When the story is ultimately told, readers do not endure the details. Even then, it is offered in summary.
“Chief David then grew twenty feet and held himself like a Warrior of Old. He spoke of his days in the hostel and of a man named Tom Kinney. He spoke of trust, honour and respect. He spoke of distrust, dishonour and disrespect. He spoke of little boys and little girls in the hostel. He spoke of porcupines and china dolls. He spoke of late-night visit and long hallways.
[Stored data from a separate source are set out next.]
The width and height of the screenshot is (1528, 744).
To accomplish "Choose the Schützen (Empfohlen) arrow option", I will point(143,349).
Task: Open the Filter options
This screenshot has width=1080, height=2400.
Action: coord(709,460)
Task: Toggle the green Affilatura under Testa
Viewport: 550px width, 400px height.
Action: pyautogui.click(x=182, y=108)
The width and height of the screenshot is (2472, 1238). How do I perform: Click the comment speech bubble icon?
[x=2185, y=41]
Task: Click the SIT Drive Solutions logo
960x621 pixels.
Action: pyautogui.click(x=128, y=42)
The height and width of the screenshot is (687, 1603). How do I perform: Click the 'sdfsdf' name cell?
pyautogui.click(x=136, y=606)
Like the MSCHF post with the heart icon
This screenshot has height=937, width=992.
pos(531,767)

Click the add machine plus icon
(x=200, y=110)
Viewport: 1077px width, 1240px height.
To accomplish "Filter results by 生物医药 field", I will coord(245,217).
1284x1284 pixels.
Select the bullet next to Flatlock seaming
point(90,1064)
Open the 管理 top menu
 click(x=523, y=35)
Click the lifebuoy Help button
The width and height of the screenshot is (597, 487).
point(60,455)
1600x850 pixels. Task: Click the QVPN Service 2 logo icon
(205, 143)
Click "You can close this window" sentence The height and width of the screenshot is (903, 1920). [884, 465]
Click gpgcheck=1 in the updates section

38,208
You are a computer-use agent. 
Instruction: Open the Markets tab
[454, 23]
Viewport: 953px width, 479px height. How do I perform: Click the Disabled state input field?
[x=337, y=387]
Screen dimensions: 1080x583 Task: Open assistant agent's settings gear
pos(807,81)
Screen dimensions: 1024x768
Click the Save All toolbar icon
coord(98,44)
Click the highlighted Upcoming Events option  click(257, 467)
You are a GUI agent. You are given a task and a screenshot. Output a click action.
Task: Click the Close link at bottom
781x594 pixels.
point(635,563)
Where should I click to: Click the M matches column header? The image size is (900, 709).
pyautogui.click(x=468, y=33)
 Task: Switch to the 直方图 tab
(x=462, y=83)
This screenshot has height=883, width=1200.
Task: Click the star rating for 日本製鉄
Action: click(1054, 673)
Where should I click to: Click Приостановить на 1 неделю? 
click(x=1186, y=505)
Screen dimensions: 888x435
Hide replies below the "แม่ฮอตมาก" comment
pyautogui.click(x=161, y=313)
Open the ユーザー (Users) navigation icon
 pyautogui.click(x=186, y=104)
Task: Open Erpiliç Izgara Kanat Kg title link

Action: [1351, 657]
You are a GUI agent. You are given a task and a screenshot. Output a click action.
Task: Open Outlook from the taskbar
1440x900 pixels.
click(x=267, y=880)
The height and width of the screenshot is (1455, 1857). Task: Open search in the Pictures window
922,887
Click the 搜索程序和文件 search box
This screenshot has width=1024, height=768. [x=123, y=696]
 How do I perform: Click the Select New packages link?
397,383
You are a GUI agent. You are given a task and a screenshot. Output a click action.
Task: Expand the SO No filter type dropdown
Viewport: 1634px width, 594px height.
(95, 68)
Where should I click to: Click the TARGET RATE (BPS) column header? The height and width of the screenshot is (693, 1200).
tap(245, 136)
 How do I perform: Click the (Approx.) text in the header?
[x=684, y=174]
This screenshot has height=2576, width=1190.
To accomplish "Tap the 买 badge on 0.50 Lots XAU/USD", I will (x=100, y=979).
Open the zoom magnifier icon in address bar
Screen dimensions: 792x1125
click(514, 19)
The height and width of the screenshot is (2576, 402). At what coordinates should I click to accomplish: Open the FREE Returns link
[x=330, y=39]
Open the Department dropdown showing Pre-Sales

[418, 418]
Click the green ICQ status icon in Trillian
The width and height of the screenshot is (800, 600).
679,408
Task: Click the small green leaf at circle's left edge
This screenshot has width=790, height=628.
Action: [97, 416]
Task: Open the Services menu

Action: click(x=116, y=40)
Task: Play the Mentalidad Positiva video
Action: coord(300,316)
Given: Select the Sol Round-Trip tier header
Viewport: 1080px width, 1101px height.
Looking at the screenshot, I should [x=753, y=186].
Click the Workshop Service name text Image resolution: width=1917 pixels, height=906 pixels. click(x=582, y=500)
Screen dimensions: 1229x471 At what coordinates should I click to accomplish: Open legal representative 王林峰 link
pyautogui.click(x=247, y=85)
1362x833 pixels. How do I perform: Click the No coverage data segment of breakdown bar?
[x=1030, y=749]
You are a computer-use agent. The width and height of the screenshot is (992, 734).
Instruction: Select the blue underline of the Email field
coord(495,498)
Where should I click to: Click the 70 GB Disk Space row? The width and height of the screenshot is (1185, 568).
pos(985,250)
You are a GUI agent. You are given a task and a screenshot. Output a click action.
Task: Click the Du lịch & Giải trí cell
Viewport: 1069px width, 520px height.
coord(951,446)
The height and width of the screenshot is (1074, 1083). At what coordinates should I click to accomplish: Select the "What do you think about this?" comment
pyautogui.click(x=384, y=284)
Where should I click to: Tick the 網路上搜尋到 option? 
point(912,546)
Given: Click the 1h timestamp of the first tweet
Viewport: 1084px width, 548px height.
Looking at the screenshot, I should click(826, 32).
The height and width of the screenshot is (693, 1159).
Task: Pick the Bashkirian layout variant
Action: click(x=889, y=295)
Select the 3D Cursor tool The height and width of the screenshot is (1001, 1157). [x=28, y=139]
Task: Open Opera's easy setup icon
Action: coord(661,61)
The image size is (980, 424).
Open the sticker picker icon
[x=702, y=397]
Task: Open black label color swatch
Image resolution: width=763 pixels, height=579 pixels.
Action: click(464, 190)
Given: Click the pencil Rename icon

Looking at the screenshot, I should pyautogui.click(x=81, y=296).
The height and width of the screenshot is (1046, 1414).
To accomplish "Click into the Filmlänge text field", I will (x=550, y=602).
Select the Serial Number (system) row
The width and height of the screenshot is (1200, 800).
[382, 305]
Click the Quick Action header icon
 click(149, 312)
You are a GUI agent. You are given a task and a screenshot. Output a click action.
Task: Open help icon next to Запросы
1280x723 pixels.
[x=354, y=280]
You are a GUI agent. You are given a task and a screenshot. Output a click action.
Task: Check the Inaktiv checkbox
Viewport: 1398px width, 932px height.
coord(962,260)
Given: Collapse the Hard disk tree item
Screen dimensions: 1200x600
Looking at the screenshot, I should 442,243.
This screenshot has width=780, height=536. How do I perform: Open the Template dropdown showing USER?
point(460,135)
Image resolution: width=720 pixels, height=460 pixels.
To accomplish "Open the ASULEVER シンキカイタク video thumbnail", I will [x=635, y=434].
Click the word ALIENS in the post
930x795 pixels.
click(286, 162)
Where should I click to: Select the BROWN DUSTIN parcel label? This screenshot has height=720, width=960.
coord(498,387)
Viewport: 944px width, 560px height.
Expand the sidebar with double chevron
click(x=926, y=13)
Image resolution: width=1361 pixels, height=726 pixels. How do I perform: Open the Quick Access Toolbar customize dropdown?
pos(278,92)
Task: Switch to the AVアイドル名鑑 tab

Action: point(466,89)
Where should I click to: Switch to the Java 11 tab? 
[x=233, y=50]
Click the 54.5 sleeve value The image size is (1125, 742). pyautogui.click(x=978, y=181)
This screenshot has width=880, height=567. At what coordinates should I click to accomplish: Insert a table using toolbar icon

He spoke of dark rooms and dark dorms.”
And it is offered in the form of small diary-like entries which open the chapters, chronicling the life of an old wolf, worn and tired by the act of survival.
But even if you already know the story of the residential school system, have read and heard other stories by survivors already, there is something remarkable about Robert Arthur Alexie’s novel.
“So our People haven’t drummed for a hundred years?”
“Las’ time ‘ey drummed was 1965 when Chief Francis died. Always liked drum dancin’ . Be good if someone brought it back.” He paused. “Our language will be gone in ‘nother generation. Once ‘at goes we’ll have nothing’.” We’ll be jus’ ‘nother bunch ‘a Indians.
To say anything more would spoil the story, but because this is only halfway through the novel, and because there is a lot to endure before-hand, I will say that, yes, there is drumming.
But, there is still half a book left to read. And although there are still dreams of suicide and death, there are other kinds of dreams, too. After the truth is told.
“They dreamed of three Warriors standing above slain demons, dreams and nightmares like great Warriors of Old covered with blood, sweat, guts, tears and pride.”